Aktivis hak-hak hewan berargumen bahwa gerbong tersebut beroperasi secara ilegal tanpa izin, dan menjadikan hewan-hewan tersebut dianiaya dengan memaksa mereka bekerja lembur. Mereka mengklaim puluhan kasus di mana kuda terluka atau lumpuh. Awal bulan ini, Pengadilan Tinggi Mumbai menyetujui: “Aktivitas menggunakan kereta kuda hanya untuk bersenang-senang semata-mata untuk kesenangan manusia adalah aktivitas yang tidak dapat dihindari” dan “melanggar” Undang-Undang Pencegahan Kekejaman terhadap Hewan di India tahun 2001, demikian dinyatakan dalam putusan tanggal 8 Juni.

Laporan ini mengutip putusan pengadilan sebelumnya yang menyatakan bahwa “hak atas martabat dan perlakuan adil tidak terbatas pada manusia saja, namun juga berlaku pada hewan,” dan bahwa “hak untuk tidak dipukul, ditendang, atau didominasi juga merupakan hak yang diakui oleh hukum.”

Pengadilan meminta pemerintah negara bagian Maharashtra untuk mengatur cara-cara baru bekerja bagi keluarga pekerja pelatih, dan juga menginginkan kandang kuda yang berusia berabad-abad di kota itu ditutup dan hewan-hewan dirawat di tempat lain.

Banyak pengemudi khawatir bahwa mereka akan menganggur dan kehilangan rumah dan kuda mereka.

“Kami memperlakukan kuda kami sebagai keluarga kami,” kata Ramnarayan sambil menangis tersedu-sedu. “Jika kami tidak bisa mempertahankan Victoria kami, ke mana kami akan pergi? Bagaimana saya bisa membiayai anak-anak saya? Di mana kami akan tinggal? Kami akan menjadi tunawisma di jalanan Mumbai.”

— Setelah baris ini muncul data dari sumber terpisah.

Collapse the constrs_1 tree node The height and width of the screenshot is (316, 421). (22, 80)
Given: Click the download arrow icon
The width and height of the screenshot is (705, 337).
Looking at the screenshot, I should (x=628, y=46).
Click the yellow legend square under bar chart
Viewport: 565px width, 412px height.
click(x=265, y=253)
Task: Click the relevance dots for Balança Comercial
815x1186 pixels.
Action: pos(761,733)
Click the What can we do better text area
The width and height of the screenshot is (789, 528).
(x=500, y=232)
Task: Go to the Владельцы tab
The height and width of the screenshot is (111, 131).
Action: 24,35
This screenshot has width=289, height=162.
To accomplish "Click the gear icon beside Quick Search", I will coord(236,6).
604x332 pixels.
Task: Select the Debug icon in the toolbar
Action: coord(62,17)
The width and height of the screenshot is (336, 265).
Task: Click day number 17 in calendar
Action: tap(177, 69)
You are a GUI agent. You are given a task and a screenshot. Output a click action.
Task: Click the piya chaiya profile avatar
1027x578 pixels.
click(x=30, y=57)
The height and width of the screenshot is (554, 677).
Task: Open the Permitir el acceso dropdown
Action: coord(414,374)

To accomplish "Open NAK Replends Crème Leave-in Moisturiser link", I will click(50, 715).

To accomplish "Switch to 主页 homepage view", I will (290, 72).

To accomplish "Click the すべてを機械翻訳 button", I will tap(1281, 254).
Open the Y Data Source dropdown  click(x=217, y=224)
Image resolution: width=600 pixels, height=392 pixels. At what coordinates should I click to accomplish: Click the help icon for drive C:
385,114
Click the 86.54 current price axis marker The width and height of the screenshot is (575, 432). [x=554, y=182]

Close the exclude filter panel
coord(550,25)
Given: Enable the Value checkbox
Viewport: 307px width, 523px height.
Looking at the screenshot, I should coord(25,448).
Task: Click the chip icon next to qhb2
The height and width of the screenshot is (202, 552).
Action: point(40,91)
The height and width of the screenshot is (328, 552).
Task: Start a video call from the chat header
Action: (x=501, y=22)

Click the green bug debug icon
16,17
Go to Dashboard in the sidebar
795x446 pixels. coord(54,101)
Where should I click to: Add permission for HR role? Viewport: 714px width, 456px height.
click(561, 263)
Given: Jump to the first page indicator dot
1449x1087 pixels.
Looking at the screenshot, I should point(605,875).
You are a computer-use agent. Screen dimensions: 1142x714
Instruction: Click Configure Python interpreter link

Pengantin pria kandang Kumar Sukhraj juga khawatir tentang apa yang akan dia lakukan selanjutnya. Dia tinggal dan bekerja dengan kuda selama 35 tahun, memijat dan memandikan hewan di kandang di tengah cucian yang digantung, gerobak dorong yang terbalik, dan sepatu yang dibuang. Untuk pekerjaannya, dia menerima 150 rupee (sekitar $2,40) sehari. “Saya tidak tahu cara lain untuk mencari nafkah.”

Beberapa pihak telah bersumpah untuk menentang larangan tersebut, dan menyatakan bahwa kereta kuda tidak menghasilkan emisi beracun yang disebabkan oleh kendaraan.

“Karena polusi kendaraan, banyak orang jatuh sakit dan bahkan meninggal, namun tidak ada LSM atau otoritas pemerintah yang memburu produsen mobil tersebut,” kata pemilik bus, Osman Qureshi, yang kandangnya dibangun pada masa ketika Ratu Victoria memerintah kerajaan kolonial Inggris di India.

“Kami akan memperjuangkan tujuan kami, kami akan mengajukan ke Mahkamah Agung,” kata Qureshi. “Ini mungkin sulit, tapi kami akan berjuang.”